In May 2006, our shareholders approved the amendment and restatement of our 2001 Plan to permit us to grant
dividend equivalents, increase the shares issuable under the Plan by 6,000,000 shares and to include in the 2001
Plan shares that remained available under the 1993 Plan and 2000 Plan, as well as shares subject to outstanding
stock options under these plans that subsequently expire unexercised, for an aggregate maximum total of
15,959,903 shares under the 2001 Plan. The 1993 Plan and the 2000 Plan will no longer be used to grant future
awards. Awards may be granted under the 2001 Plan to officers, employees and non-employee Board members
of the company or any parent or subsidiary. Annual grants are limited to 1,000,000 shares covered by option
awards and 400,000 shares covered by stock awards on a per person basis. All grants of option awards made
under the 2001 Plan have a maximum term of ten years, except incentive stock options that may be issued to 10%
shareholders, which have a maximum term of five years.

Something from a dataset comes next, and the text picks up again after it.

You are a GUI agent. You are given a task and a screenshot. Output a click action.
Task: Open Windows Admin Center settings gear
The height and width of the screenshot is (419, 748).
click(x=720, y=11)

The exercise price of these option awards is not less
than 100% of the closing price of our stock on the date prior to the grant date or not less than 110% of such
closing price for an incentive stock option granted to a 10% shareholder. Option awards granted to employees
generally vest over five years. Option awards granted to non-employee Board members generally vest in one
year. Non-employee Board members automatically receive option awards on the date of their initial election to
the Board and annually thereafter on the date of the annual meeting of shareholders (so long as they continue to
serve as a non-employee Board member). Shares issued as a result of option award exercises will be funded with
the issuance of new shares. Stock awards granted after May 2006 have a minimum vesting period of three years
for service based awards and one year for performance based awards. However, exceptions to the minimum
vesting requirements may occur in the event of a merger or similar corporate event. As of January 28, 2007, there
were 6,746,000 shares available for future grant.

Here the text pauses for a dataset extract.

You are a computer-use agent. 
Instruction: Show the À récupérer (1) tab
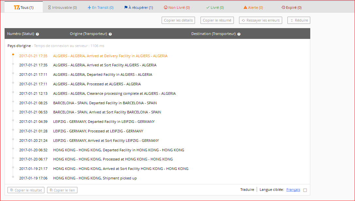coord(138,8)

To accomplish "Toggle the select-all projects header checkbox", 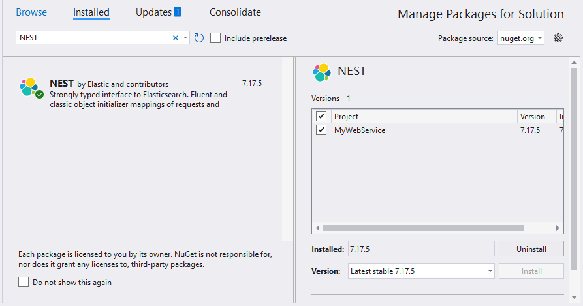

Effective January 30, 2006, we adopted SFAS No. 123R, which requires us to measure and record compensation
expense in our consolidated financial statements for all employee stock-based awards using a fair value method.

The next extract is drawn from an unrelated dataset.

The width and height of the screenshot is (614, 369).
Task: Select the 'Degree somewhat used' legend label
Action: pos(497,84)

Accordingly, at the beginning of fiscal 2006, we began recording compensation expense for all stock-based
awards under the modified prospective transition method.
Prior to January 30, 2006, we accounted for stock-based compensation arrangements using the intrinsic value
method in accordance with Accounting Principles Board Opinion No. 25, “Accounting for Stock Issued to
Employees” and related interpretations. Accordingly, no compensation expense was recognized prior to fiscal
2006 for option awards with an exercise price equal to the fair value on the date of grant. The following table
illustrates the effect on net earnings and earnings per share as if we had applied the fair value recognition
provisions of SFAS No. 123, as amended by SFAS No. 148, to all of our stock-based compensation arrangements
during fiscal 2005 and fiscal 2004:
Fiscal Year Ended
Dollars in thousands, except per share amounts Jan. 29, 2006 Jan. 30, 2005
Net earnings, as reported $214,866 $191,234
Add: stock-based employee compensation expense included in reported net
earnings, net of related tax effect 273
Less: total stock-based employee compensation expense determined under fair
value method for all awards, net of related tax effect (16,788) (17,059)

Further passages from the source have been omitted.